--- BRANO CITATO ---

Siamo tornati a Napoli per la seconda parte del Campaniateatrofestival, dedicata agli artisti d’oltre confine. Un intenso percorso tra le pulsioni sessuali di Marina Otero, i miti greci di Dimitris Papaioannou, l’attore feticcio di Christoph Marthaler e il Dante coreografato da Virgilio Sieni.
foto: Salvatore Pastore
Dopo un fitto mese all’inizio dell’estate dedicato al teatro, alla danza e alla musica a opera degli artisti di casa nostra, al Campaniateatrofestival era come sempre attesa con molta aspettativa la sezione internazionale che si è svolta dall’8 al 29 settembre. A inaugurarla è stata la coreografa e ballerina argentina Marina Otero con il suo Fuck Me, titolo decisamente esplicito come in genere lo è il suo lavoro.
“Lo spettacolo è il terzo capitolo della trilogia Remember to live, un progetto permanente in cui sono io stessa l’oggetto di una ricerca che si sviluppa intorno al tema dello scorrere del tempo. Soprattutto perché mi piace che si parli di me. E se non ne parlo io chi lo farà? Chi darà forma alla mia causa narcisistica? Quale corpo si lascerà coinvolgere nel raccontare la mia vita, fino alla morte? Il mio soltanto. Cerco di andare contro il comfort, sia il mio che quello dello spettatore, per esporre le zone oscure e dire o fare qualcosa che metta a disagio.”

--- MATERIALE ---

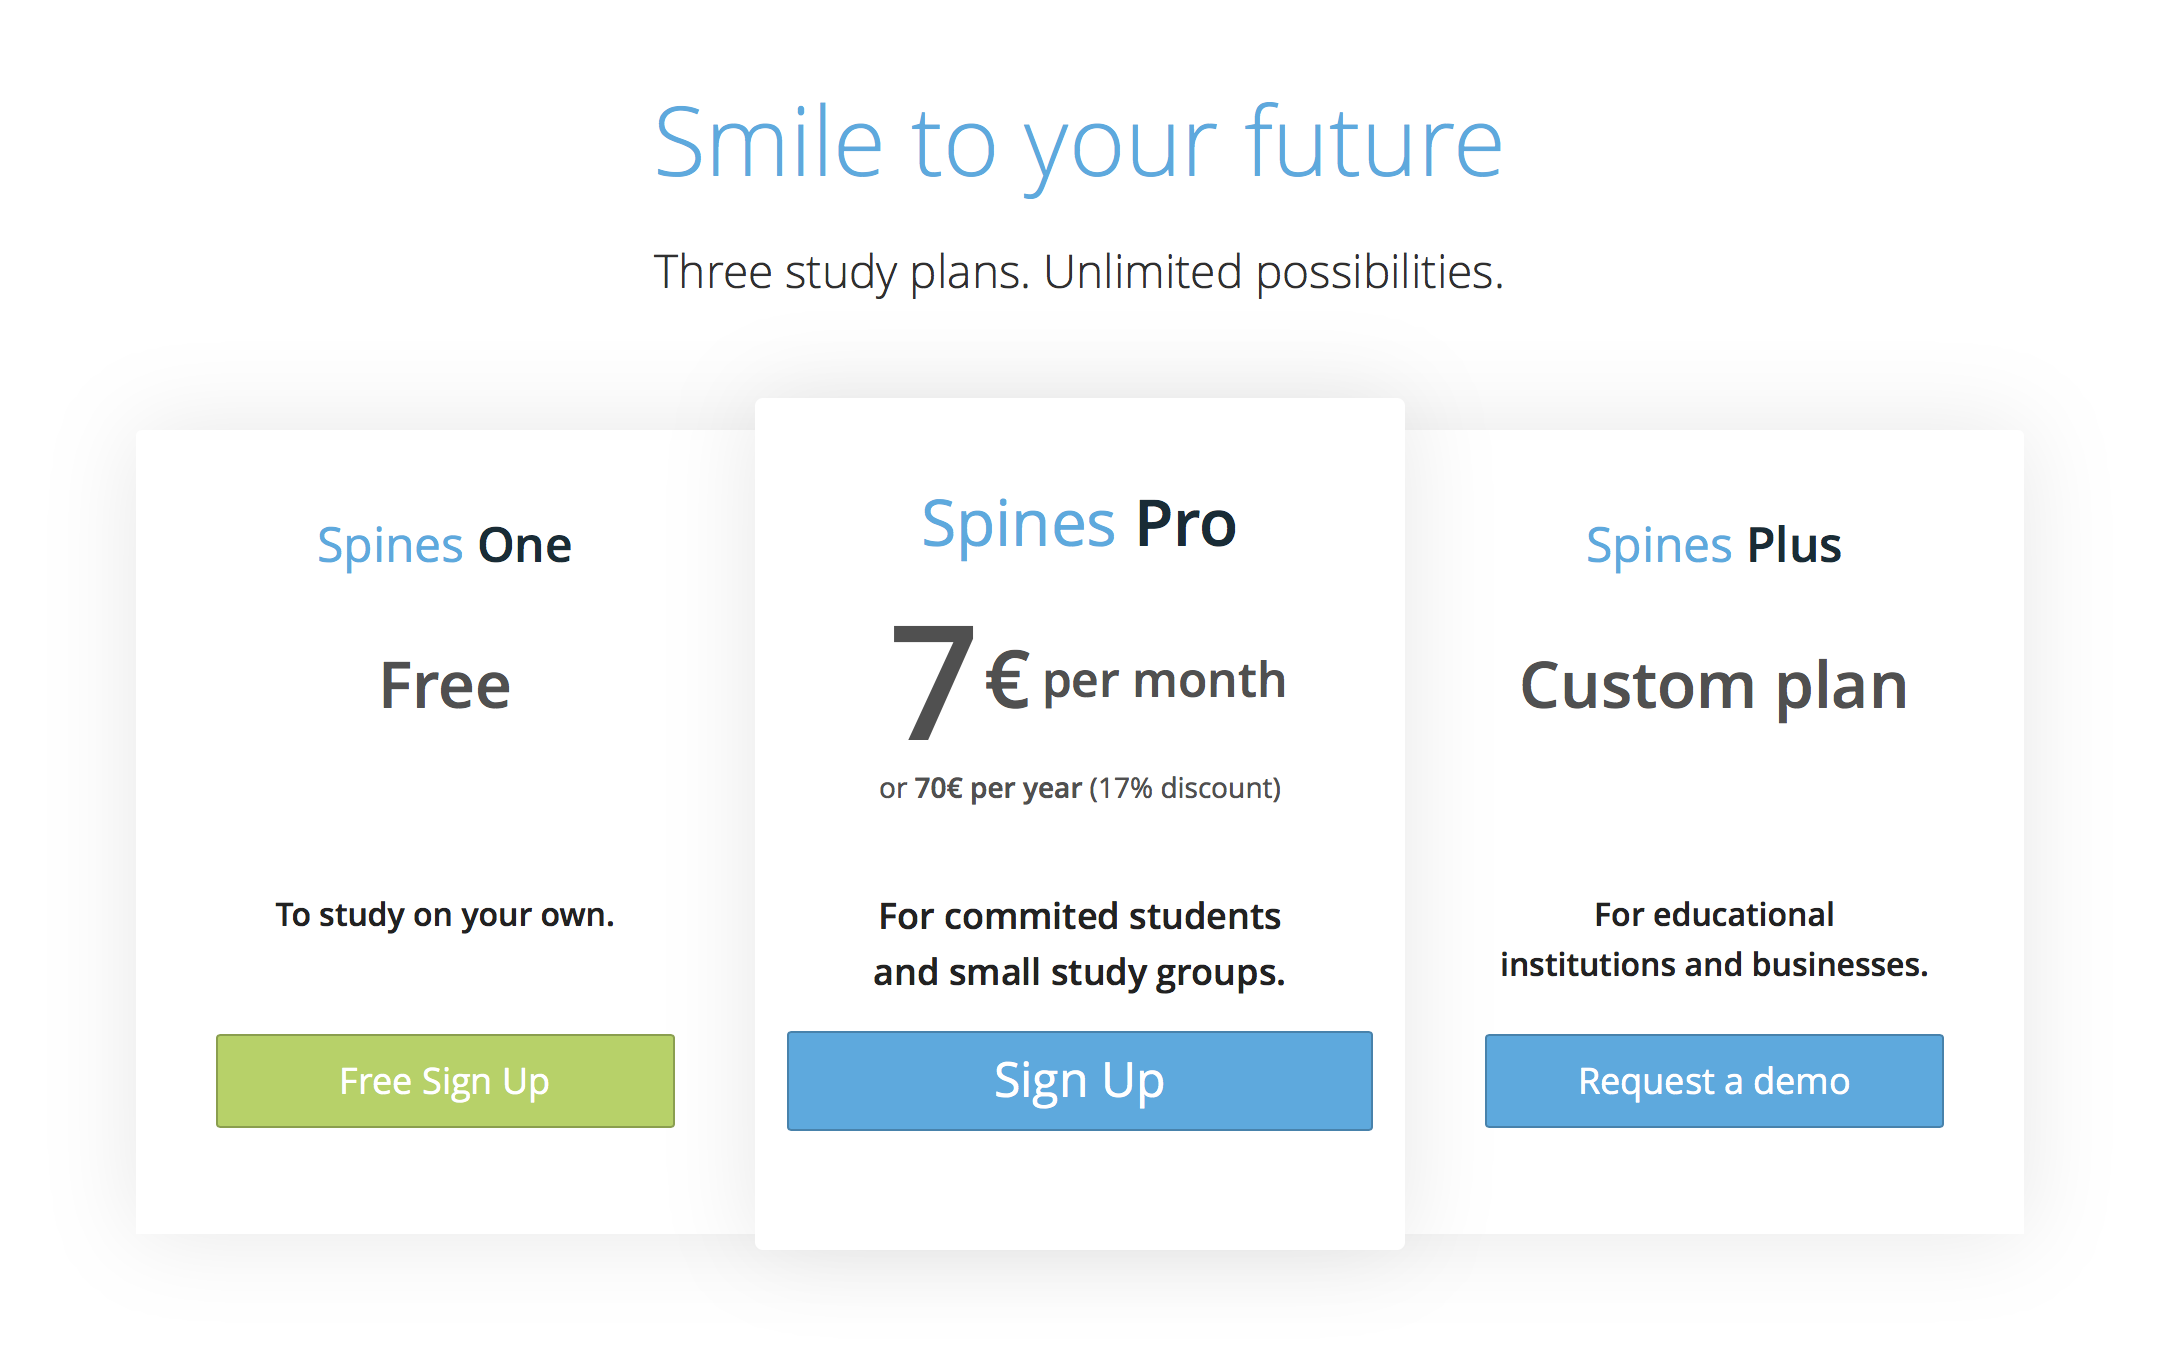
Task: Click the and small study groups line
Action: (1079, 972)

---

(ESERCIZIO ASSEGNATO A): Secondo il brano sul Campaniateatrofestival, in quali giorni si è svolta la sezione internazionale?
(ESERCIZIO ASSEGNATO B): Prosegui il brano sul Campaniateatrofestival a partire dall'ultima frase riportata.
Il materiale non ha alcun ruolo in questo esercizio.

(RISPOSTA A): Dall'8 al 29 settembre.

(RISPOSTA B):
E proprio dal suo corpo, piegato da una grave forma di semi paralisi, in seguito quasi risolta grazie a una complessa operazione, Otero è partita per questa sua ultima creazione. Una delle conseguenze della forzata immobilità non poteva che essere l’astinenza sessuale e il conseguente desiderio inappagato.
Lo evoca in scena con la presenza di cinque aitanti ballerini nudi a eccezione dei neri anfibi che calzano mentre lei, spesso senza veli o quasi, li osserva da bordo scena, rendendo partecipe il pubblico anche del dolore sofferto in quel periodo come dell’angoscia per non poter ancora danzare. Non solo desiderio carnale (rivolto anche nei confronti dello spettatore, “provocato” anche dai suoi ragazzi che scendono tra il pubblico), ma soprattutto una sua riflessione sulla mutazione del corpo che è destinato a patire le ingiurie del tempo.
Molti lo considerano, a ragione, l’erede di Pina Bausch: Dimitris Papaioannou (Premio Europa 2017 a Roma) è stato il primo coreografo invitato nel 2018 a creare un nuovo lavoro (Since She) proprio per il Tanztheater di Wuppertal, l’iconica compagnia di Pina. Artista eclettico: oltre alla danza è stato regista di teatro fisico, scenografo, costumista e disegnatore di fumetti. Per 17 anni ha diretto la sua compagnia Edafos che ha lasciato un marchio indelebile nelle arti sceniche in Grecia.
La celebrità è arrivata nel 2004 quando ha ideato le cerimonie di apertura e chiusura dei Giochi Olimpici ad Atene. Da allora è riuscito a portare le sue creazioni a metà tra teatro e danza definite “d’avanguardia” come Primal Matter e Still Life (incentrato sul mito di Sisifo) nei maggiori teatri prima della Grecia e poi in Europa, Sud-America, Asia e Australia.
Dimitris passa con disinvoltura da spettacoli con centinaia di performer in azione nell’immenso teatro di Epidauro a opere intime underground magari ospitate in una casa occupata. È tornato al festival dopo la sua prima partecipazione con The Great Tamer, strepitoso studio anatomico e celebrazione della sensualità del corpo maschile in cui pezzi di arti umani s’intrecciano agilmente se collegati tra loro oppure si uniscono per formare creature con tre busti o tre teste.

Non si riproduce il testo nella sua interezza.